• **Exercise goal**
The response must contain all of the entries, each one repeated exactly.

Collected data entries

^^^^^^^^^^^^^^^^

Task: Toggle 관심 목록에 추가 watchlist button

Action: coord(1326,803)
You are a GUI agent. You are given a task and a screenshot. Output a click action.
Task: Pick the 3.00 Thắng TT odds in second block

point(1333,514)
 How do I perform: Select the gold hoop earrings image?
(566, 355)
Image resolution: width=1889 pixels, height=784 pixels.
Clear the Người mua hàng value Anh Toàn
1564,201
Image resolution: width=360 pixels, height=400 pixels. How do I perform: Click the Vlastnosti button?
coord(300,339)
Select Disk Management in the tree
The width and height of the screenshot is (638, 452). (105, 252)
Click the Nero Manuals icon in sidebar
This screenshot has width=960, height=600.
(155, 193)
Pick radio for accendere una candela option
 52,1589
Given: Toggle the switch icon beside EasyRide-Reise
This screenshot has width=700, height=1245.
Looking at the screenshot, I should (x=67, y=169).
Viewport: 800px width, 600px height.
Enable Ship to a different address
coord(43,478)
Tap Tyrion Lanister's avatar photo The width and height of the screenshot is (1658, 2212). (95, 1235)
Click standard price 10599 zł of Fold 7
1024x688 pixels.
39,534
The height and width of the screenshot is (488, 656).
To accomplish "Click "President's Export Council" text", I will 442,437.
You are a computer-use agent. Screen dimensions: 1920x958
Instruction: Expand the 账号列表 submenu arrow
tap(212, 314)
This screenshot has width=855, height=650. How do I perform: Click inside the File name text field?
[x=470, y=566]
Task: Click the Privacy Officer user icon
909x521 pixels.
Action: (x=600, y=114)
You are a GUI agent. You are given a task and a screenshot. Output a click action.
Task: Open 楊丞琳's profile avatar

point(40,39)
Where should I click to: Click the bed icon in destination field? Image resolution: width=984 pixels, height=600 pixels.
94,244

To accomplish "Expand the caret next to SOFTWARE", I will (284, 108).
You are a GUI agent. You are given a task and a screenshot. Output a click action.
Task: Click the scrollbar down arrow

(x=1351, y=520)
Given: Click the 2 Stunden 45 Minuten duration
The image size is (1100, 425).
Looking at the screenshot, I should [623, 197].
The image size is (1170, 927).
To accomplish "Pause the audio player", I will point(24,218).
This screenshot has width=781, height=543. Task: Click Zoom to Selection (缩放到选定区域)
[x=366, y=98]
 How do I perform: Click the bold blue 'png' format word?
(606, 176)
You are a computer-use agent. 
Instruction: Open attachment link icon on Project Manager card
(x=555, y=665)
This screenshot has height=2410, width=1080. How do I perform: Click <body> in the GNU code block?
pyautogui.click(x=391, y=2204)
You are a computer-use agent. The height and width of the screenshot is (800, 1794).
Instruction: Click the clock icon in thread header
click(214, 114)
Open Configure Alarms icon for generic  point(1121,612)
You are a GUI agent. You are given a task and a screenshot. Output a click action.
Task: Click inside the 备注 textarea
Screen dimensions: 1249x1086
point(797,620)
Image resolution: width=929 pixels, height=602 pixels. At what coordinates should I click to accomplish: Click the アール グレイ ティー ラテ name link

^^^^^^^^^^^^^^^^

• **Exercise output**
Task: Toggle 관심 목록에 추가 watchlist button

Action: coord(1326,803)
You are a GUI agent. You are given a task and a screenshot. Output a click action.
Task: Pick the 3.00 Thắng TT odds in second block

point(1333,514)
 How do I perform: Select the gold hoop earrings image?
(566, 355)
Image resolution: width=1889 pixels, height=784 pixels.
Clear the Người mua hàng value Anh Toàn
1564,201
Image resolution: width=360 pixels, height=400 pixels. How do I perform: Click the Vlastnosti button?
coord(300,339)
Select Disk Management in the tree
The width and height of the screenshot is (638, 452). (105, 252)
Click the Nero Manuals icon in sidebar
This screenshot has width=960, height=600.
(155, 193)
Pick radio for accendere una candela option
 52,1589
Given: Toggle the switch icon beside EasyRide-Reise
This screenshot has width=700, height=1245.
Looking at the screenshot, I should (x=67, y=169).
Viewport: 800px width, 600px height.
Enable Ship to a different address
coord(43,478)
Tap Tyrion Lanister's avatar photo The width and height of the screenshot is (1658, 2212). (95, 1235)
Click standard price 10599 zł of Fold 7
1024x688 pixels.
39,534
The height and width of the screenshot is (488, 656).
To accomplish "Click "President's Export Council" text", I will 442,437.
You are a computer-use agent. Screen dimensions: 1920x958
Instruction: Expand the 账号列表 submenu arrow
tap(212, 314)
This screenshot has width=855, height=650. How do I perform: Click inside the File name text field?
[x=470, y=566]
Task: Click the Privacy Officer user icon
909x521 pixels.
Action: (x=600, y=114)
You are a GUI agent. You are given a task and a screenshot. Output a click action.
Task: Open 楊丞琳's profile avatar

point(40,39)
Where should I click to: Click the bed icon in destination field? Image resolution: width=984 pixels, height=600 pixels.
94,244

To accomplish "Expand the caret next to SOFTWARE", I will (284, 108).
You are a GUI agent. You are given a task and a screenshot. Output a click action.
Task: Click the scrollbar down arrow

(x=1351, y=520)
Given: Click the 2 Stunden 45 Minuten duration
The image size is (1100, 425).
Looking at the screenshot, I should [623, 197].
The image size is (1170, 927).
To accomplish "Pause the audio player", I will point(24,218).
This screenshot has width=781, height=543. Task: Click Zoom to Selection (缩放到选定区域)
[x=366, y=98]
 How do I perform: Click the bold blue 'png' format word?
(606, 176)
You are a computer-use agent. 
Instruction: Open attachment link icon on Project Manager card
(x=555, y=665)
This screenshot has height=2410, width=1080. How do I perform: Click <body> in the GNU code block?
pyautogui.click(x=391, y=2204)
You are a computer-use agent. The height and width of the screenshot is (800, 1794).
Instruction: Click the clock icon in thread header
click(214, 114)
Open Configure Alarms icon for generic  point(1121,612)
You are a GUI agent. You are given a task and a screenshot. Output a click action.
Task: Click inside the 备注 textarea
Screen dimensions: 1249x1086
point(797,620)
Image resolution: width=929 pixels, height=602 pixels. At what coordinates should I click to accomplish: Click the アール グレイ ティー ラテ name link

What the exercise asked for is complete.